SELECTED EXTRACT:
4. Materials and methods to study the processes of making semi-hard book covers
4. 1. Materials and equipment for making semi-hard covers with a rectangular contour geometry
The procedure for investigating the processes of making semi-hard covers implies the use of the mechanisms to apply an adhesive onto the structural components of covers, their
screw folding, and rotating pressing. For the manufacture of covers, we selected thin cardboard chrome-ersatz, a thickness of 0.6 mm (Ukraine), and the poly-vinyl-acetate dispersion PVAD DF 51/15B (Ukraine), which are widely used in the bookbinding processes.
The roller-roll mechanisms used for experiments are the integral structural components in the scheme of a folding-gluing line that we designed to produce semi-hard covers. Unlike the equipment for the manufacture of book frames, which performs limited-speed technological processes, the line ensures the high-speed continuous technology for running the experiments.
It was taken into consideration that, after the application of an adhesive, in the process of screw folding, the edges and flaps are attached to the main plane of the cover, not at the same time but gradually, as they are folded in the folding device. Therefore, research depends on the preliminary settings and the stable operation of the roller-roll mechanism of rotating pressing, which should ensure the alignment of covers and prevent the displacement of edges and flaps.
A roller-roll section with an adjustable head of rotating pressing is shown in Fig. 4; it consists of the clamping rollers mounted on the drive shaft, having the option of moving along the shaft. As well as the supporting force shaft, rotating by the autonomous drive; it enables speed control during experiments.

DATA SUPPLIED:
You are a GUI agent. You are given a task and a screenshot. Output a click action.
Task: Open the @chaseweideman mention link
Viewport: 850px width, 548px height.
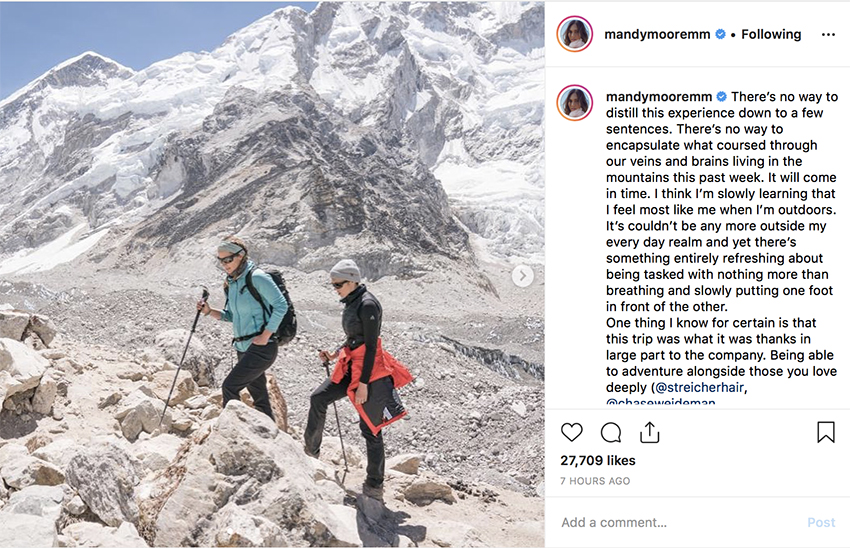pyautogui.click(x=660, y=402)
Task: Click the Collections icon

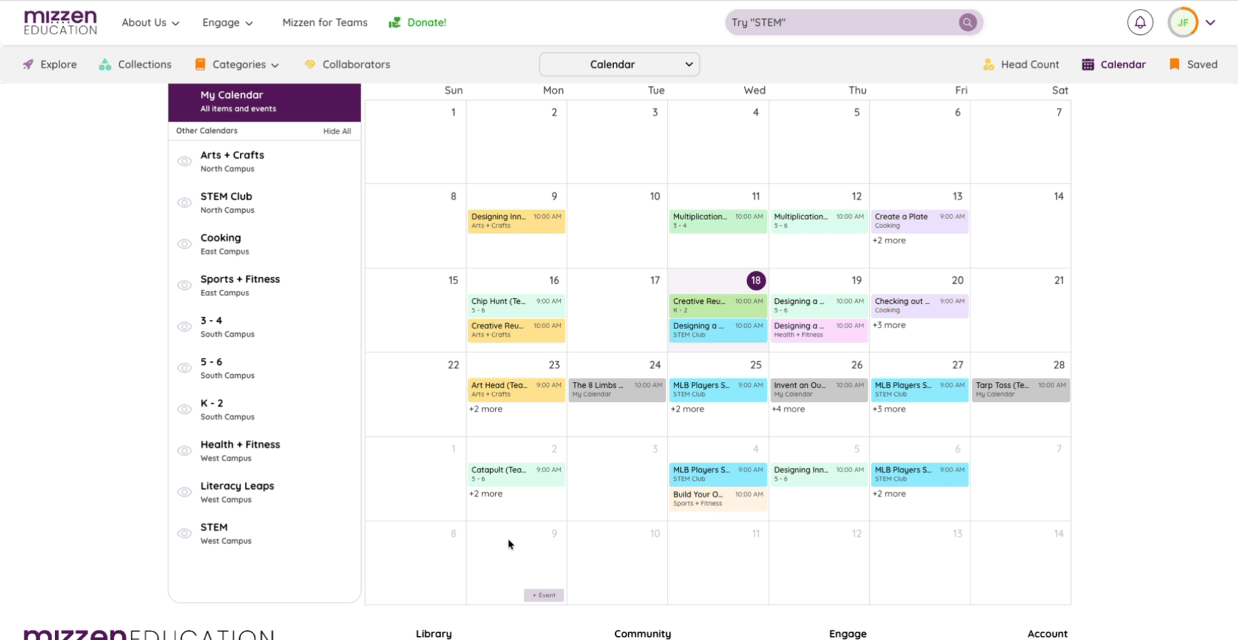Action: pyautogui.click(x=105, y=64)
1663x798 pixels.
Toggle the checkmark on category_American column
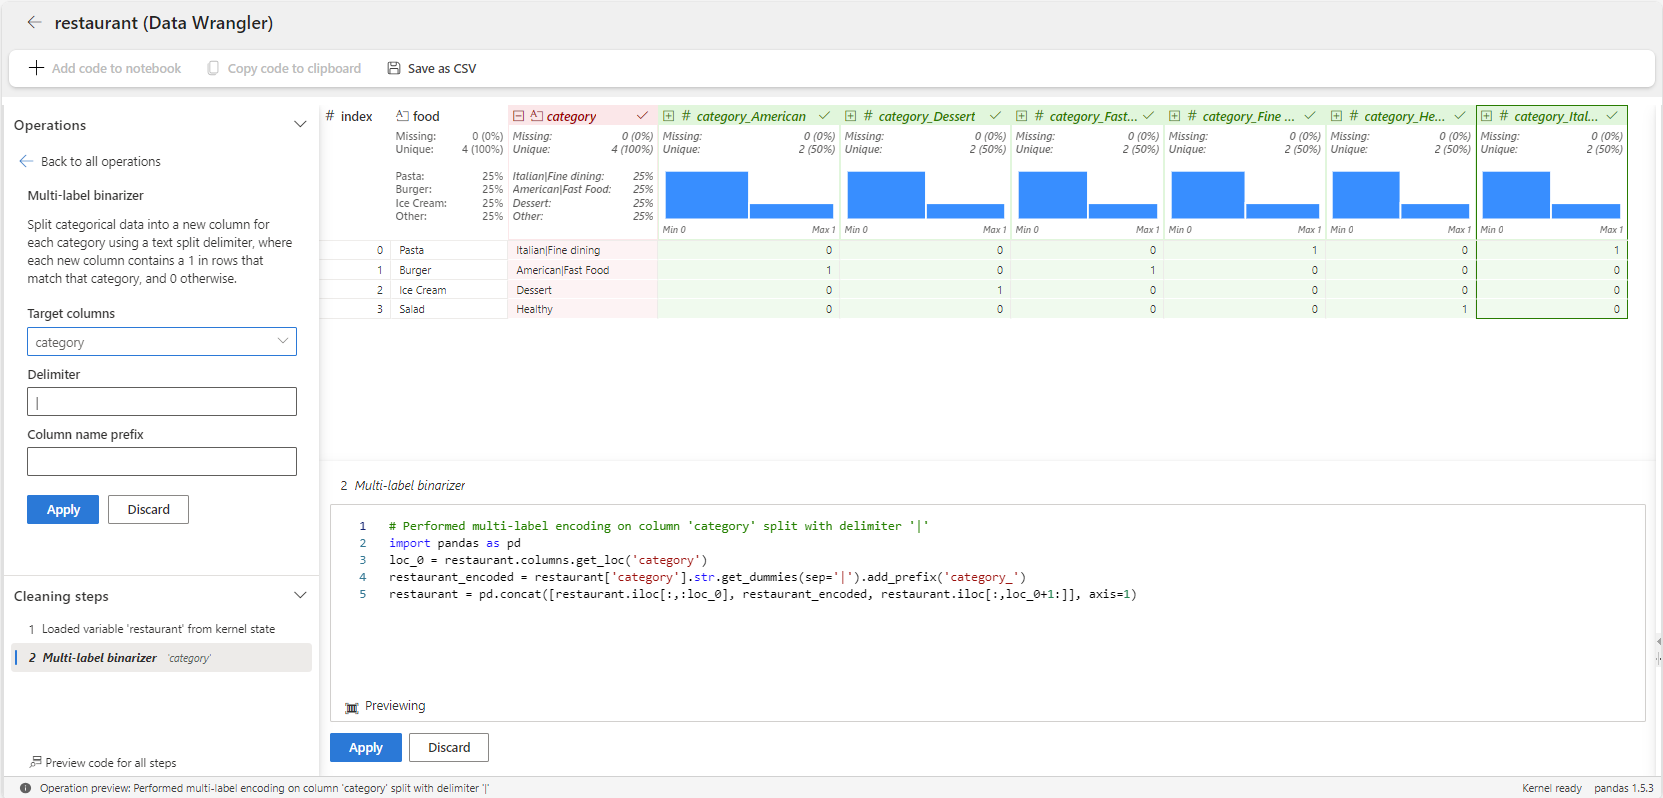(824, 116)
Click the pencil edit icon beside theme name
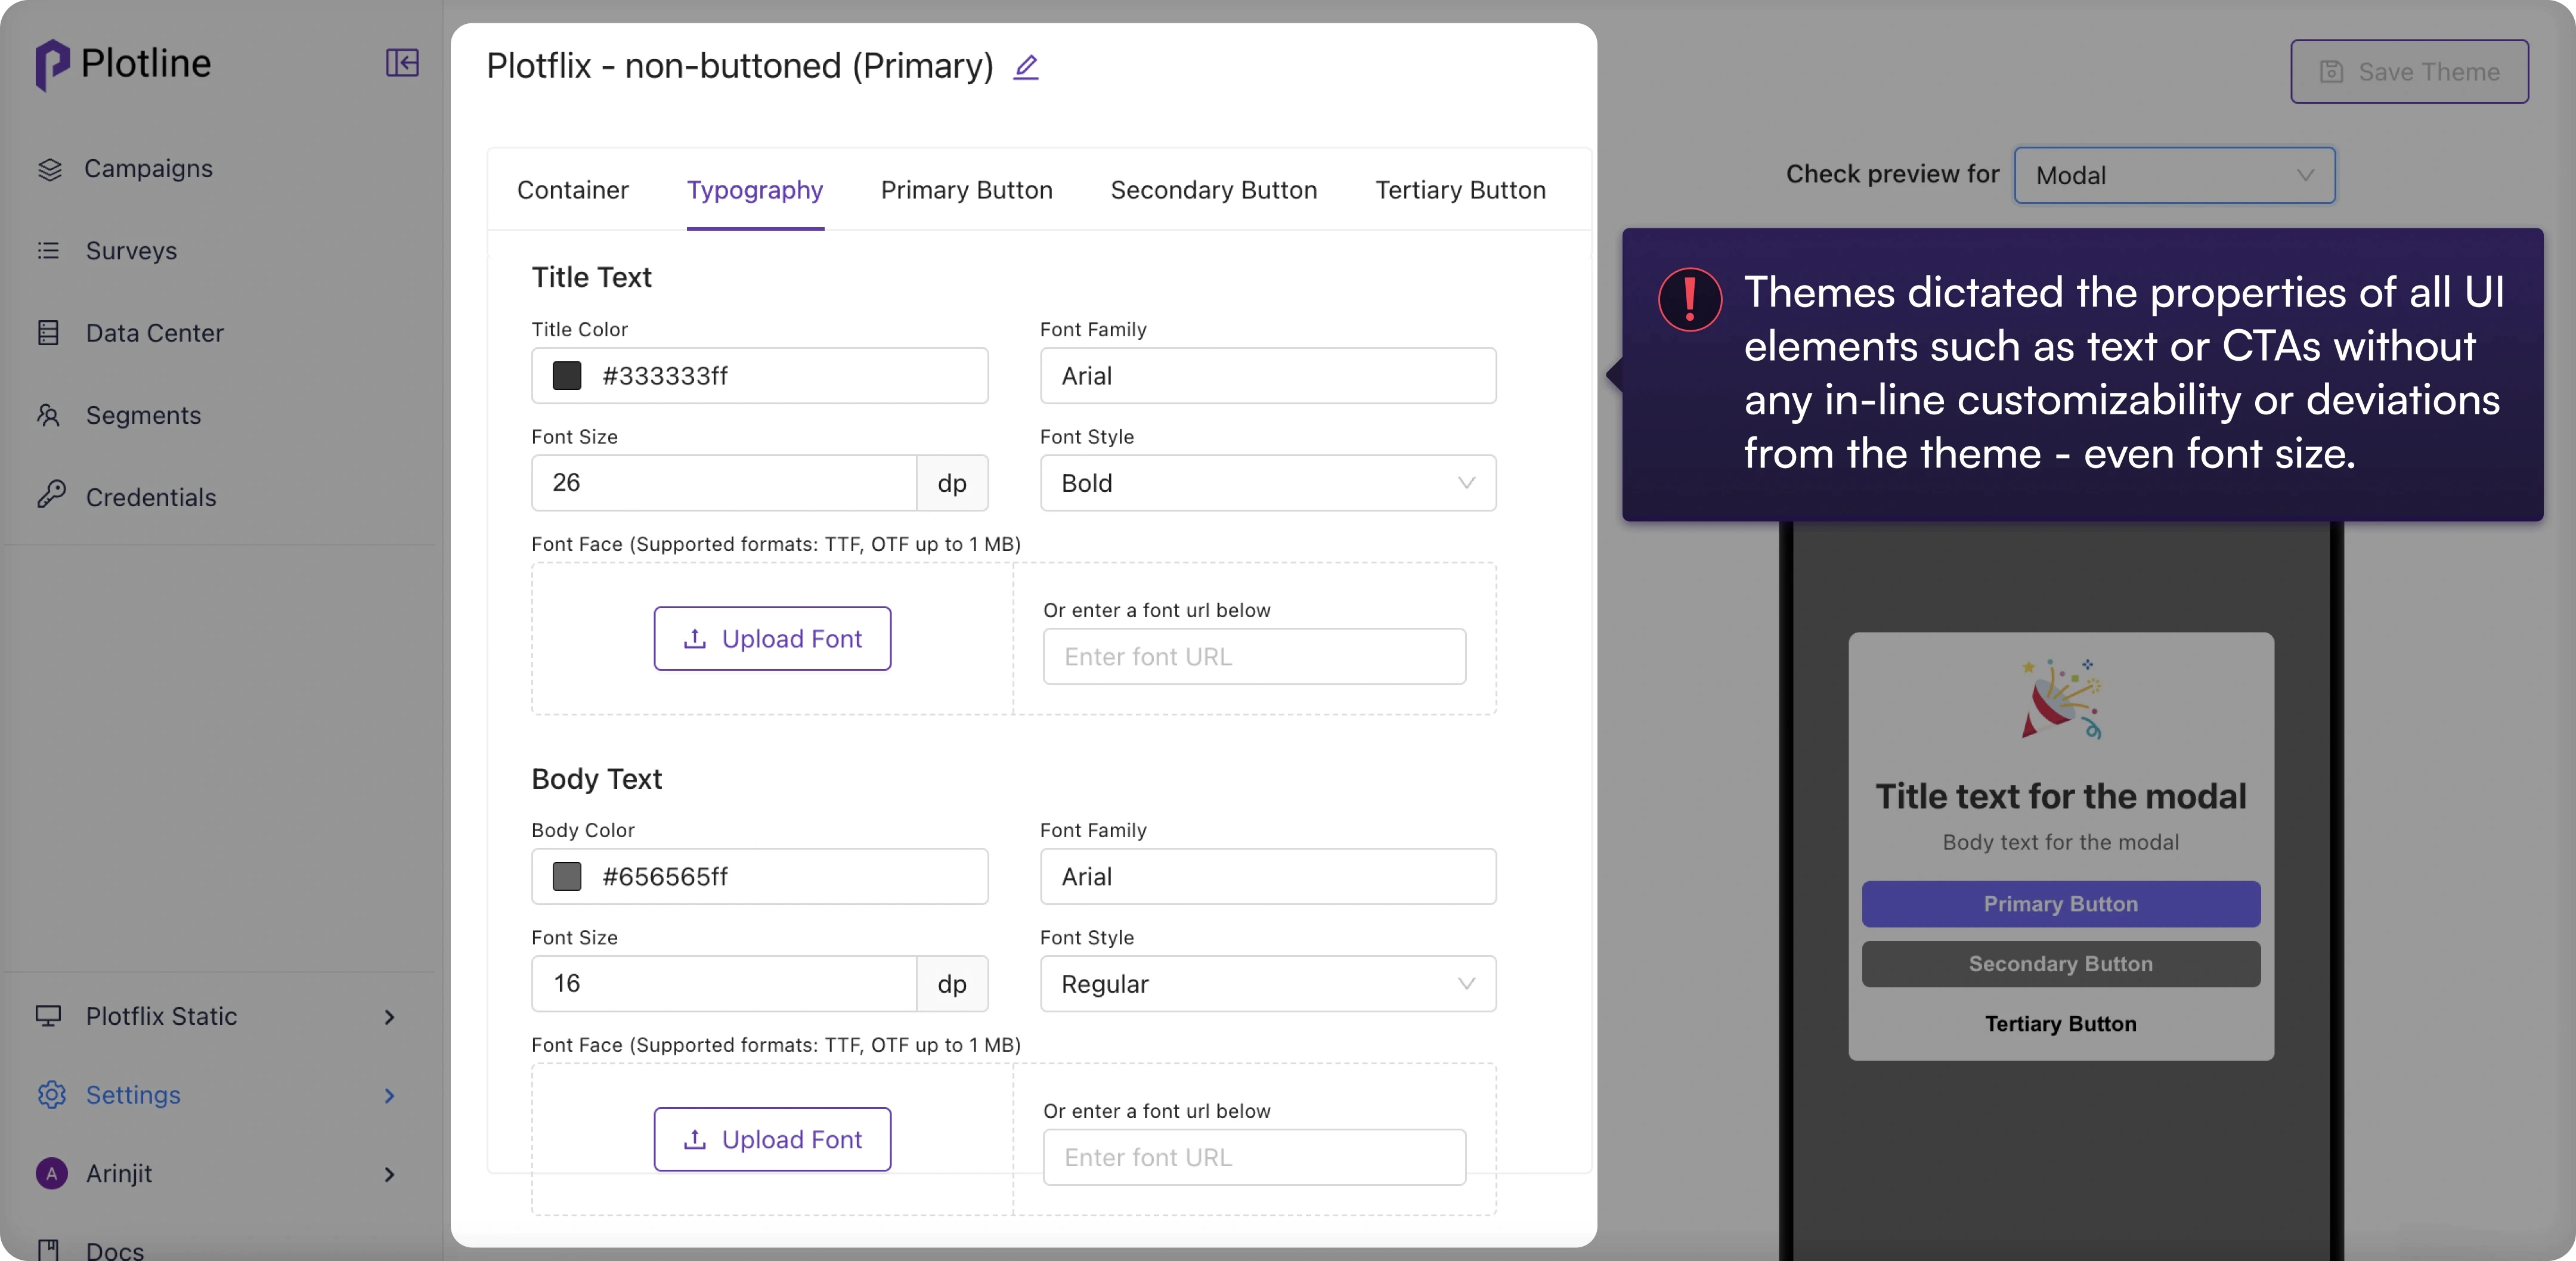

INSTRUCTIONS:
(A) In the passage on semi-hard book covers, rewrite the text starting with "A roller-roll section" and going on through "control during experiments.", substituting "pressure rollers" for "clamping rollers".
(B) Continue the passage on semi-hard book covers from the point where it stops.

EXPECTED ANSWERS:
(A)
A roller-roll section with an adjustable head of rotating pressing is shown in Fig. 4; it consists of the pressure rollers mounted on the drive shaft, having the option of moving along the shaft. As well as the supporting force shaft, rotating by the autonomous drive; it enables speed control during experiments.

(B)
4. 2. Materials and equipment for conducting experiments to strengthen the parts of the mechanism for the rotating pressing of covers
We have applied a procedure from [15] of the technological process to form a regular microrelief, which changes the structure of the surface zone of the metal of rollers in contrast to the core and which is carried out in several stages of the physical and mechanical treatment.
Initially, a constant regular microrelief is formed on the surface of rollers, with parametric indicators given in Table 2. The next stage of strengthening the near-surface layer of the rollers is a partially regular microrelief, whose technological difference is in the formation of slotted flat-parallel recesses, geometrically coordinated at an angle to the axis of rollers.
To perform experiments to strengthen the near-surface layer of the low-carbon steel rollers, we used the screw-cutting lathe 16K20. The clamping unit of the lathe spindle hosted the parts for further processing. In addition, the lathe support hosts the mounted machine [15], with clamps, which hold replaceable deforming matrices with the defined radii of the working areas. The matrices perform the surface plastic deformation with a constant radial effort when executing the feed motion along the axis of the matrix's displacements.
We modified the surfaces of the pressing rollers, after the formation of a partially-regular micro-relief, by applying the procedure of ion-plasma nitriding in the helicon discharge, without altering the microgeometry of the surface. The study involved the samples made from structural steel 20x, which were not exposed to preliminary heat treatment.
Diffusion layers were formed, using the ion-plasma ni-triding, in a specialized technological installation [16]. The installation hosts a helicon plasma source with a working frequency of 13.56 MHz, as well as the plasma-arc boosters combined in a single vacuum chamber. The technological process of ionic nitriding in a discharge plasma chamber was carried out in two stages: preliminary cleaning of the sample (by plasma in the environment of argon) with the
subsequent process of nitriding. Preliminary cleaning of each sample was carried out in the following sequence.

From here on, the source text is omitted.